Segment Start: DATA UNDER STUDY

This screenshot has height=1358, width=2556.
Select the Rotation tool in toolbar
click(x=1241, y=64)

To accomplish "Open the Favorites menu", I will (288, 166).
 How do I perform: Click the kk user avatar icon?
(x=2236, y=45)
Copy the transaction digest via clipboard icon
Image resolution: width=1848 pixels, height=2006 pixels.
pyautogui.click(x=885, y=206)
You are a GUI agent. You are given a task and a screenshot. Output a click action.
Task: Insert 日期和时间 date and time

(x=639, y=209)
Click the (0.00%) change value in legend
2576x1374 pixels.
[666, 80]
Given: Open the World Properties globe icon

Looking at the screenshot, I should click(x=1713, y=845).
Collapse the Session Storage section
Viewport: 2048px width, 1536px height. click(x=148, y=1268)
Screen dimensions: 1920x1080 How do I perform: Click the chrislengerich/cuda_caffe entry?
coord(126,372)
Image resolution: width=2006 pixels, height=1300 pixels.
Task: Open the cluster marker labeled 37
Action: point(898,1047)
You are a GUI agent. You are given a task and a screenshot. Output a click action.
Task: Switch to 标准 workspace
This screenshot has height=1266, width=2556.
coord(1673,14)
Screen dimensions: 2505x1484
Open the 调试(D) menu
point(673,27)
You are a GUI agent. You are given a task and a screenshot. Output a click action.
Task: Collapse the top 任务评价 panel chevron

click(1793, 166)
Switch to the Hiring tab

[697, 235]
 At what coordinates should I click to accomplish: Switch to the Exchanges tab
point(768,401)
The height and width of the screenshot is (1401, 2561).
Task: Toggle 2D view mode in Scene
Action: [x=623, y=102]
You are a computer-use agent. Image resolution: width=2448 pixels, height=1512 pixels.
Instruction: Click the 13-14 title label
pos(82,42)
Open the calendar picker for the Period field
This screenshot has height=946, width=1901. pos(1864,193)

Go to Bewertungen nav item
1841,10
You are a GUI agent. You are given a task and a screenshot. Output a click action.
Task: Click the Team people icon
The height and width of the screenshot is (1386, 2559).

Segment End: DATA UNDER STUDY

◆ **EXERCISE OBJECTIVE**:
Print all of the records, leaving each one exactly as it appears above.

◆ **EXERCISE SOLUTION**:
This screenshot has height=1358, width=2556.
Select the Rotation tool in toolbar
click(x=1241, y=64)

To accomplish "Open the Favorites menu", I will (288, 166).
 How do I perform: Click the kk user avatar icon?
(x=2236, y=45)
Copy the transaction digest via clipboard icon
Image resolution: width=1848 pixels, height=2006 pixels.
pyautogui.click(x=885, y=206)
You are a GUI agent. You are given a task and a screenshot. Output a click action.
Task: Insert 日期和时间 date and time

(x=639, y=209)
Click the (0.00%) change value in legend
2576x1374 pixels.
[666, 80]
Given: Open the World Properties globe icon

Looking at the screenshot, I should click(x=1713, y=845).
Collapse the Session Storage section
Viewport: 2048px width, 1536px height. click(x=148, y=1268)
Screen dimensions: 1920x1080 How do I perform: Click the chrislengerich/cuda_caffe entry?
coord(126,372)
Image resolution: width=2006 pixels, height=1300 pixels.
Task: Open the cluster marker labeled 37
Action: point(898,1047)
You are a GUI agent. You are given a task and a screenshot. Output a click action.
Task: Switch to 标准 workspace
This screenshot has height=1266, width=2556.
coord(1673,14)
Screen dimensions: 2505x1484
Open the 调试(D) menu
point(673,27)
You are a GUI agent. You are given a task and a screenshot. Output a click action.
Task: Collapse the top 任务评价 panel chevron

click(1793, 166)
Switch to the Hiring tab

[697, 235]
 At what coordinates should I click to accomplish: Switch to the Exchanges tab
point(768,401)
The height and width of the screenshot is (1401, 2561).
Task: Toggle 2D view mode in Scene
Action: [x=623, y=102]
You are a computer-use agent. Image resolution: width=2448 pixels, height=1512 pixels.
Instruction: Click the 13-14 title label
pos(82,42)
Open the calendar picker for the Period field
This screenshot has height=946, width=1901. pos(1864,193)

Go to Bewertungen nav item
1841,10
You are a GUI agent. You are given a task and a screenshot. Output a click action.
Task: Click the Team people icon
The height and width of the screenshot is (1386, 2559).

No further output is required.